** Start of PROVIDED MATERIAL **

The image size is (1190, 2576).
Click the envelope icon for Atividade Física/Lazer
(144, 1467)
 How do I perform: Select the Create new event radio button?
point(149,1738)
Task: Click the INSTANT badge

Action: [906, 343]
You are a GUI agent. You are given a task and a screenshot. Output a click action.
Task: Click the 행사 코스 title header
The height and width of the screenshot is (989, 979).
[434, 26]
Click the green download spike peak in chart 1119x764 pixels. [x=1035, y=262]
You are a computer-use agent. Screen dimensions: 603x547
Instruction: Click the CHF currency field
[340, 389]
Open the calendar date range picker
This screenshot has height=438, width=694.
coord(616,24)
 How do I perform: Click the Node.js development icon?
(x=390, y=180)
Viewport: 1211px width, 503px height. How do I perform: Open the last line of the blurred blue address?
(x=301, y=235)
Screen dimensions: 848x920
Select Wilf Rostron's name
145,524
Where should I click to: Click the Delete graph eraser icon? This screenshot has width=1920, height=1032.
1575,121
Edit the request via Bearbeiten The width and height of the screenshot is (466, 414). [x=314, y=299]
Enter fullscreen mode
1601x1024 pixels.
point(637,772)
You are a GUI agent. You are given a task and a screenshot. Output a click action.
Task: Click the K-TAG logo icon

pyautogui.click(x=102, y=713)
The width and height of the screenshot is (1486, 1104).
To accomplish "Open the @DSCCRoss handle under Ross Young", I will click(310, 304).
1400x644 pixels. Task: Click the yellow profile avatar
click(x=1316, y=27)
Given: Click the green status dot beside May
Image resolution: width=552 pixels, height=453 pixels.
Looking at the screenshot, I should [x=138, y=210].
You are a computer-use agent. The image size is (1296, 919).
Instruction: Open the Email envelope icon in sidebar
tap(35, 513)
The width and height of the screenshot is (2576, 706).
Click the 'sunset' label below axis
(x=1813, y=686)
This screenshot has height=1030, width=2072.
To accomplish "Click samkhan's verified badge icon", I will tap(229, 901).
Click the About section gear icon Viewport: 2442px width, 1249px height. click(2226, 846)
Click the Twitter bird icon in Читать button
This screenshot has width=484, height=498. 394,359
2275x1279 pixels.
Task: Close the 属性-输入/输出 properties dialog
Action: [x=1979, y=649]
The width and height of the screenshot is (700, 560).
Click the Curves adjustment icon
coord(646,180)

** End of PROVIDED MATERIAL **

AIM
Starting with the line that contains "1400x644 pixels. Task: Click" and going on through the line that contains "(x=1813, y=686)", render only those records as a two-column CSV headed instruction and click_point, one row per record. Put each record's text and its answer in separate quoted fields, replacing any line breaks with spaces.

EXPECTED ANSWER
instruction,click_point
"1400x644 pixels. Task: Click the yellow profile avatar","click(x=1316, y=27)"
"Given: Click the green status dot beside May Image resolution: width=552 pixels, height=453 pixels.","Looking at the screenshot, I should [x=138, y=210]."
"You are a computer-use agent. The image size is (1296, 919). Instruction: Open the Email envelope icon in sidebar","tap(35, 513)"
"The width and height of the screenshot is (2576, 706). Click the 'sunset' label below axis","(x=1813, y=686)"